§ Exercise goal:
Look for the word "computer" in the material below, then report each line where it occurs.
BEGIN
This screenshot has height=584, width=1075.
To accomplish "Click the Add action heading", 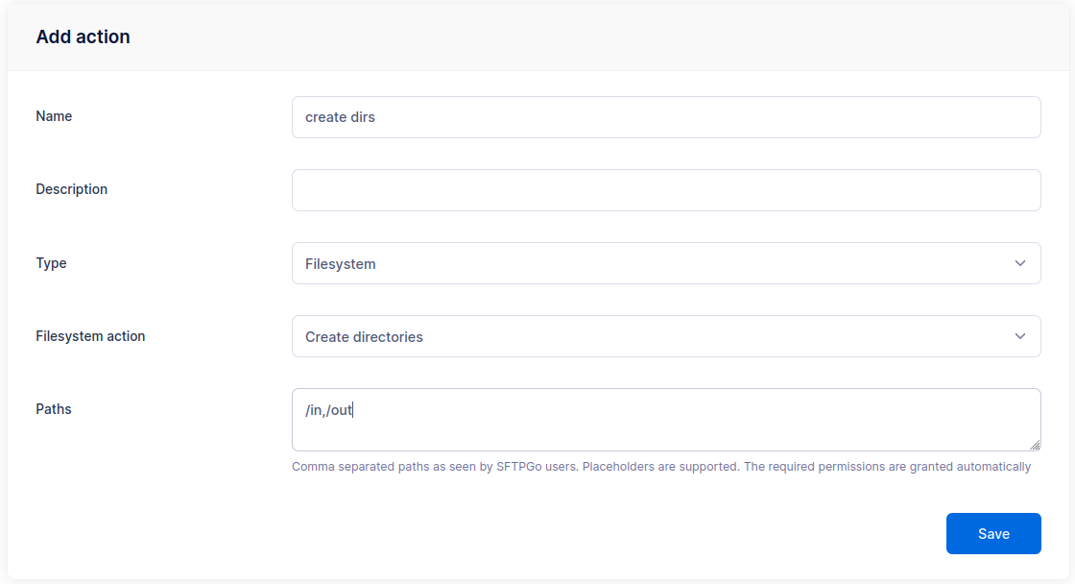I will [84, 37].
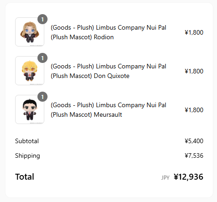
Task: Click the bold Total label
Action: pyautogui.click(x=25, y=177)
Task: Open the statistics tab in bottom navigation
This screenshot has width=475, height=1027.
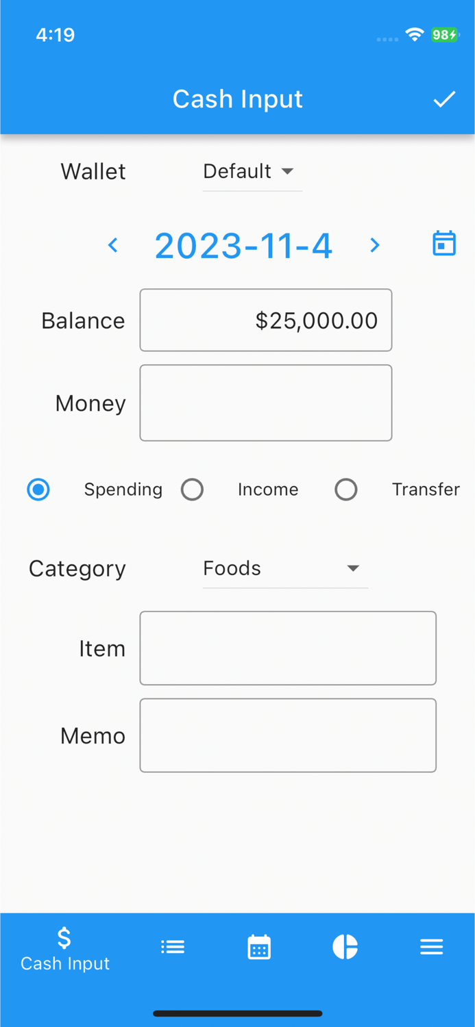Action: click(345, 947)
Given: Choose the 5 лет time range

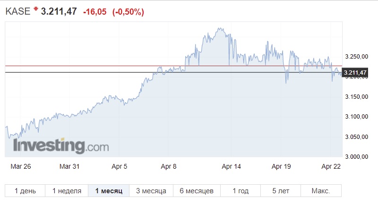Looking at the screenshot, I should [x=281, y=191].
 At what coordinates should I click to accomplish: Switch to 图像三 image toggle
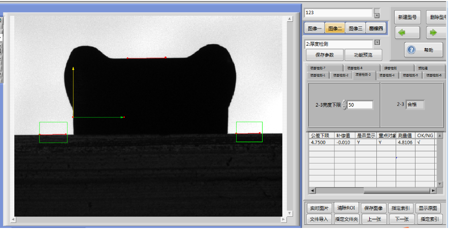tap(355, 28)
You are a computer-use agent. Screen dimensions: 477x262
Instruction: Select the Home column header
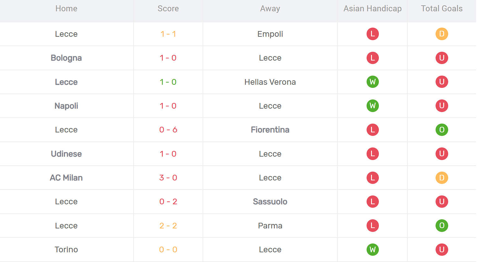pos(66,8)
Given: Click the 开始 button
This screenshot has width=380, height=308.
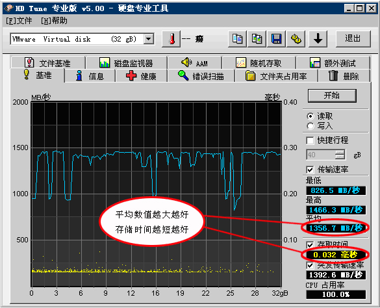Looking at the screenshot, I should [x=332, y=96].
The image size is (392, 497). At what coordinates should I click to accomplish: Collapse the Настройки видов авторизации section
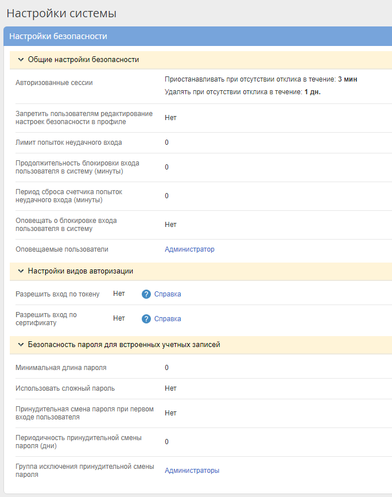pos(21,271)
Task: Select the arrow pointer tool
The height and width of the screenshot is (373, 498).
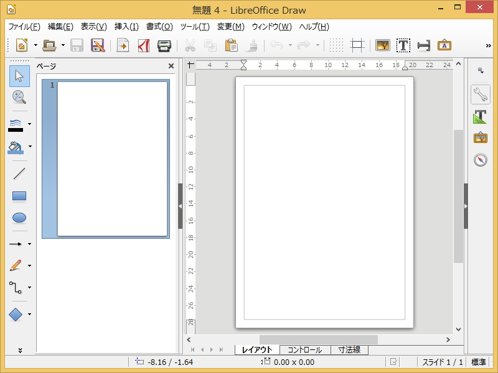Action: [x=19, y=75]
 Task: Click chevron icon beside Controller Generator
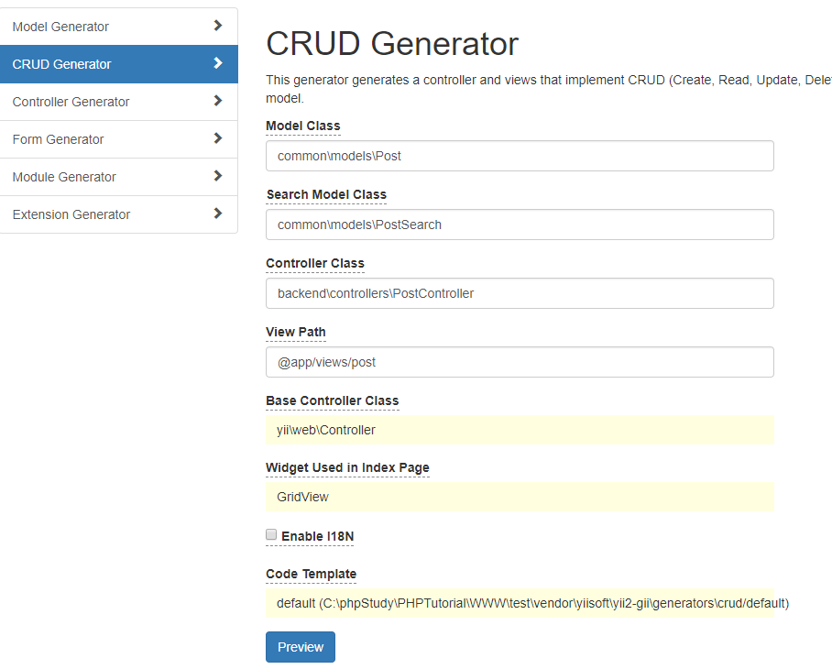(x=218, y=101)
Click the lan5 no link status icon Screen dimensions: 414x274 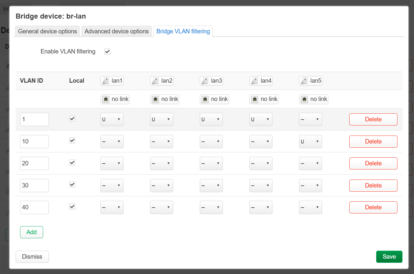point(304,100)
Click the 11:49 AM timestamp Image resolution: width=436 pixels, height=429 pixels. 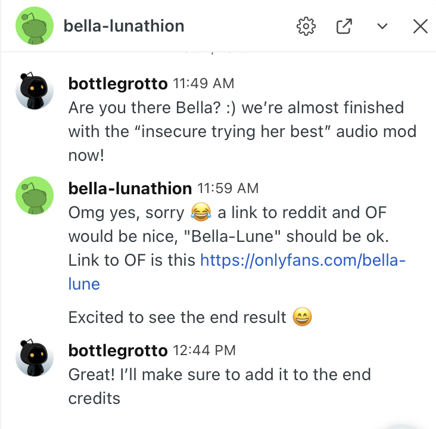(203, 83)
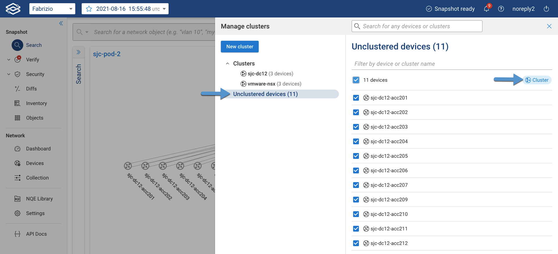This screenshot has width=558, height=254.
Task: Click the New cluster button
Action: coord(239,47)
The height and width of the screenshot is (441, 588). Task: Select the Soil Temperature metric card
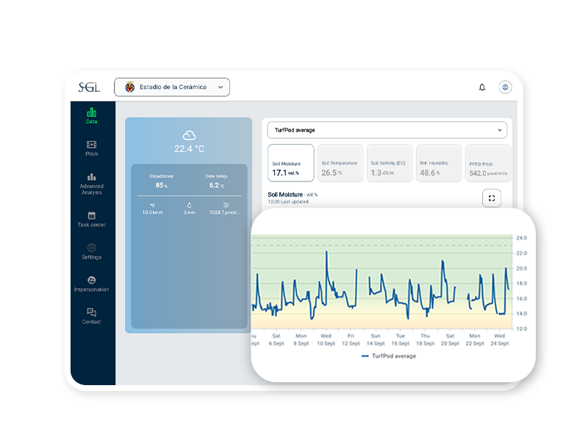tap(340, 163)
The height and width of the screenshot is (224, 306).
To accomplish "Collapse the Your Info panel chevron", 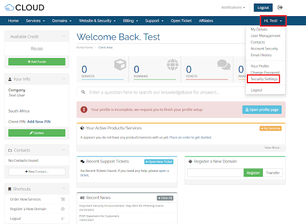I will tap(63, 78).
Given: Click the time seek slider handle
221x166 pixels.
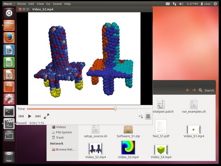Looking at the screenshot, I should 115,109.
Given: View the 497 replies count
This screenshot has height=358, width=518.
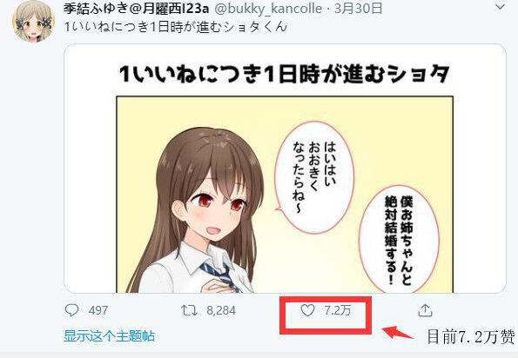Looking at the screenshot, I should [x=98, y=310].
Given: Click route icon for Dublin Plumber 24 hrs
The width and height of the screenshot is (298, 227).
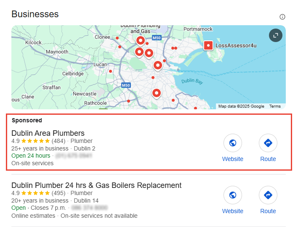Looking at the screenshot, I should click(x=268, y=195).
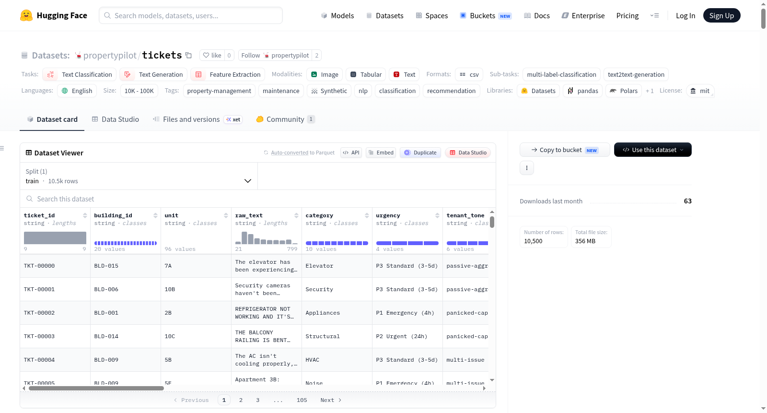Click the Copy to bucket button
The height and width of the screenshot is (413, 767).
[565, 150]
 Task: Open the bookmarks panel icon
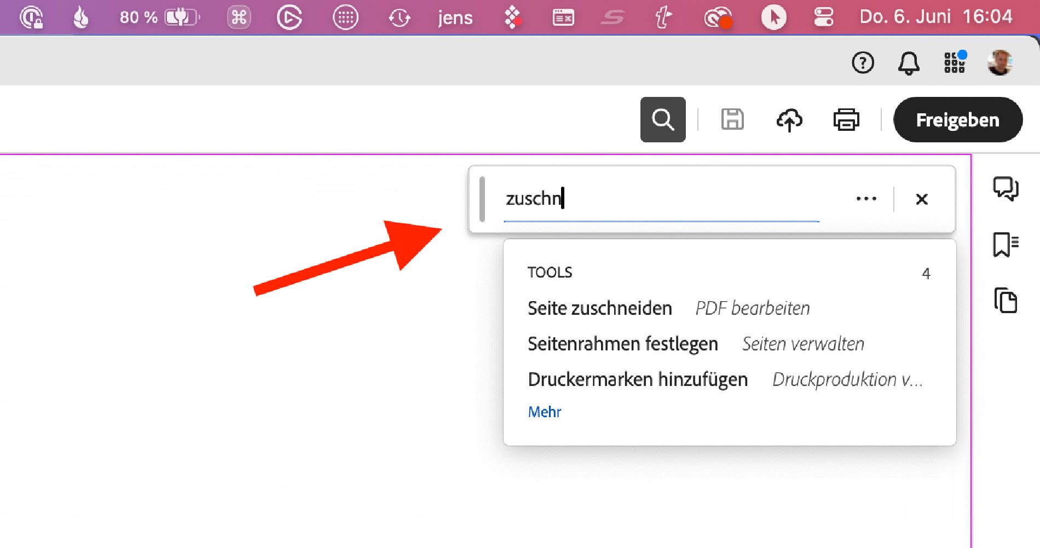point(1005,244)
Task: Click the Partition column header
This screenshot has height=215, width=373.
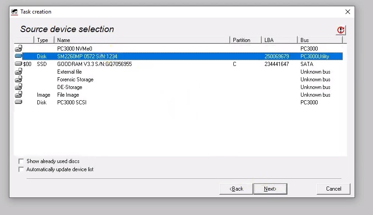Action: (x=246, y=40)
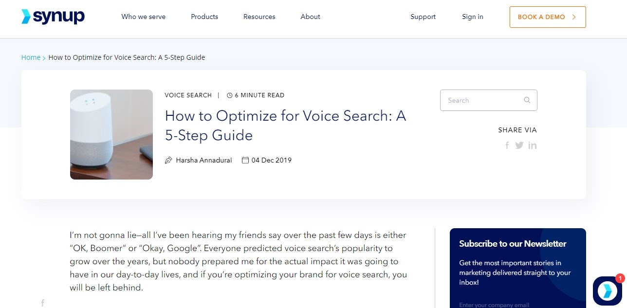Click the chat notification badge
This screenshot has width=627, height=308.
point(620,278)
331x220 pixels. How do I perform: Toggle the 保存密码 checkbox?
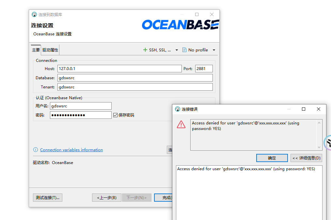115,115
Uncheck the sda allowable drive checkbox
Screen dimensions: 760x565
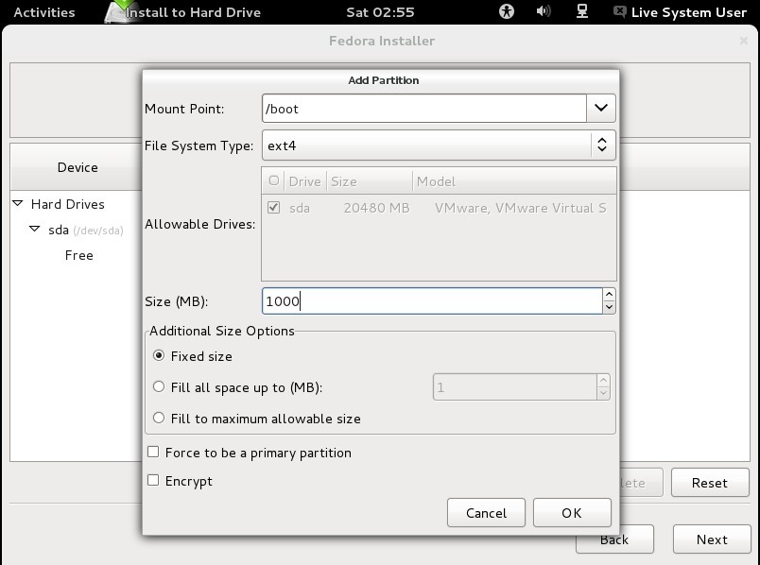click(x=275, y=207)
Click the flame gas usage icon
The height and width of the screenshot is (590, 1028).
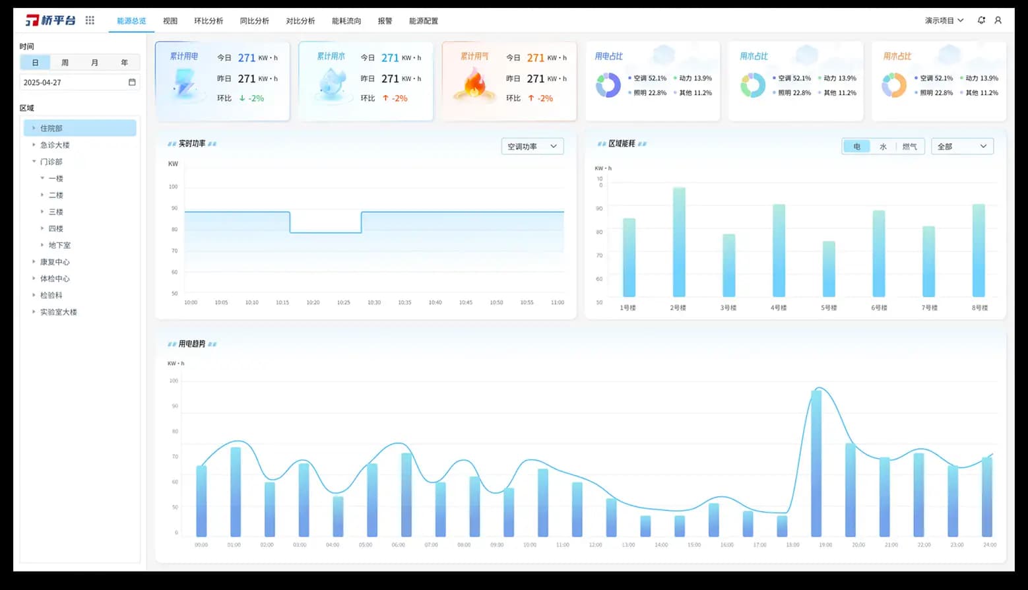pyautogui.click(x=474, y=84)
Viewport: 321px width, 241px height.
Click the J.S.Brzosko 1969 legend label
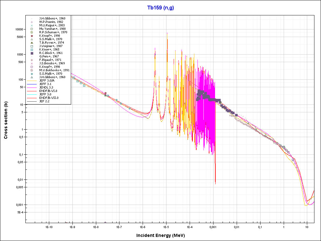click(x=52, y=63)
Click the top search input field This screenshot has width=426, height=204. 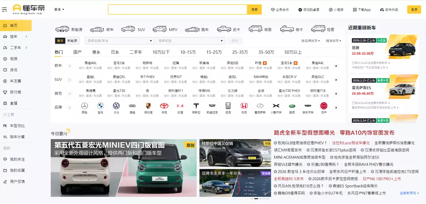[178, 10]
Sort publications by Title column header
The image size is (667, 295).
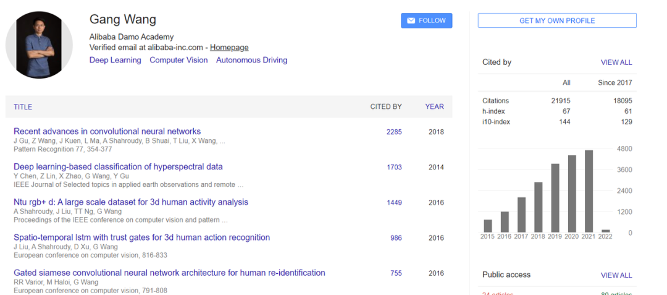pyautogui.click(x=23, y=107)
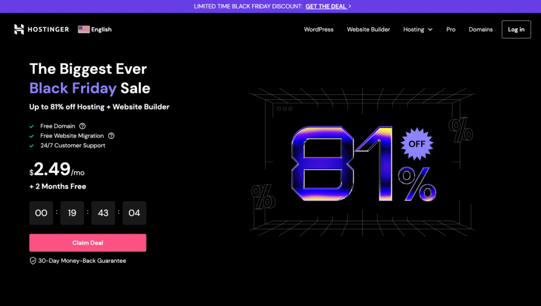The image size is (541, 306).
Task: Click the Free Domain help icon
Action: point(82,126)
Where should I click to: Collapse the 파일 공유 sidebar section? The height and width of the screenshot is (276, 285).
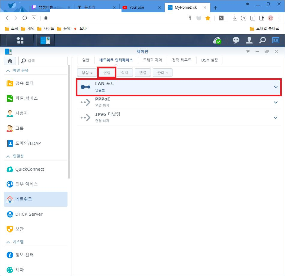pos(8,70)
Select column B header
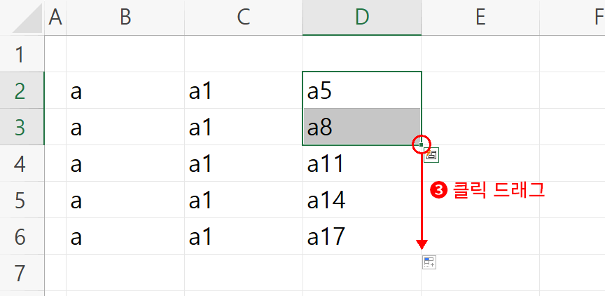This screenshot has height=296, width=605. click(x=125, y=18)
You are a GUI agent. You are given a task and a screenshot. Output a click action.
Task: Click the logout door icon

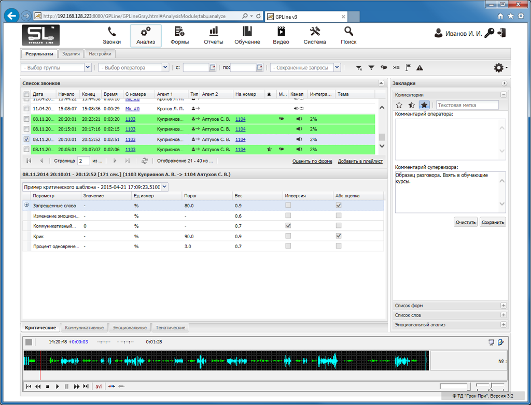[501, 34]
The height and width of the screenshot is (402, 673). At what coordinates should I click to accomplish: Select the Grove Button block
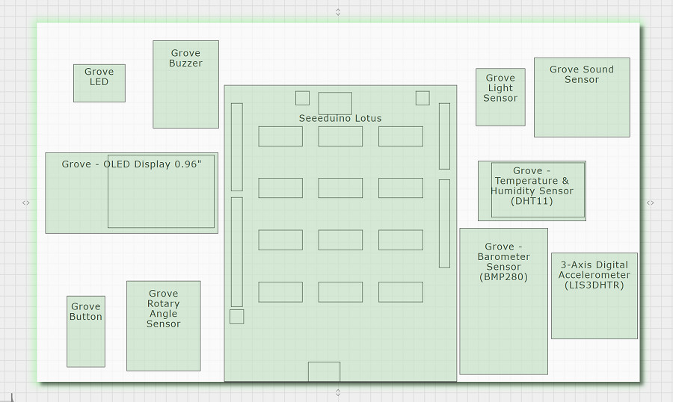coord(86,331)
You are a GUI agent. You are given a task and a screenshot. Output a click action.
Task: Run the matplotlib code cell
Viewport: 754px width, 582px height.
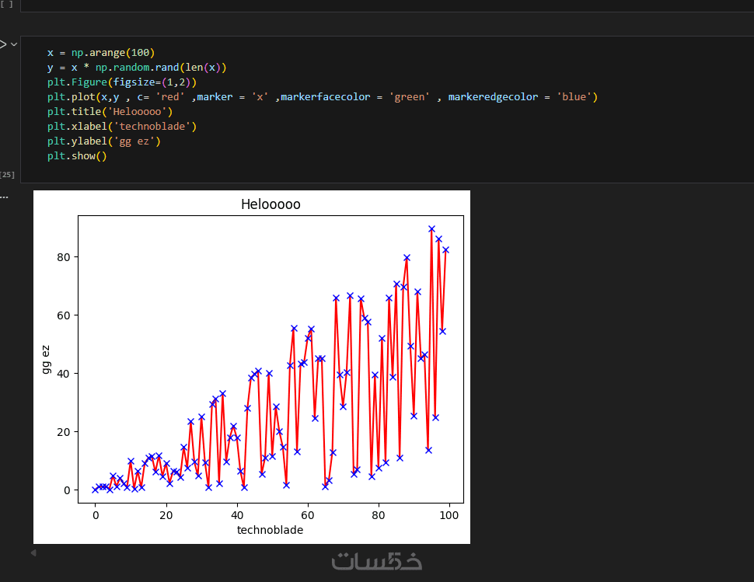point(2,44)
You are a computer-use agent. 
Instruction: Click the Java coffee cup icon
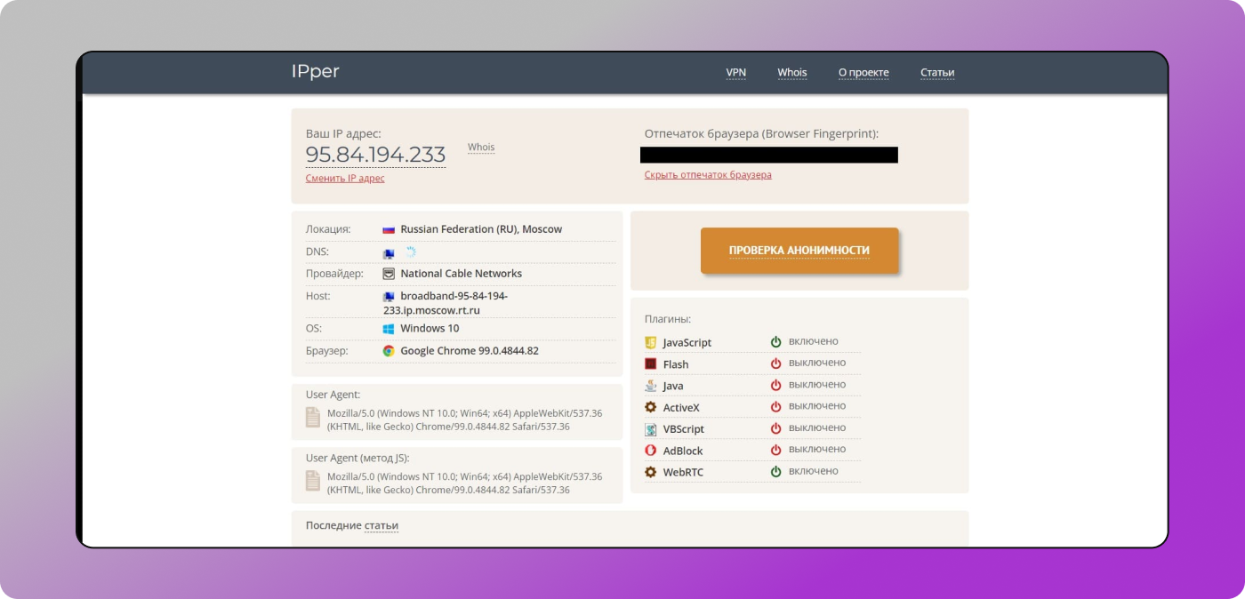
END
§ Answer to this task:
You are a computer-use agent. Screen dimensions: 477x262
You are a computer-use agent. 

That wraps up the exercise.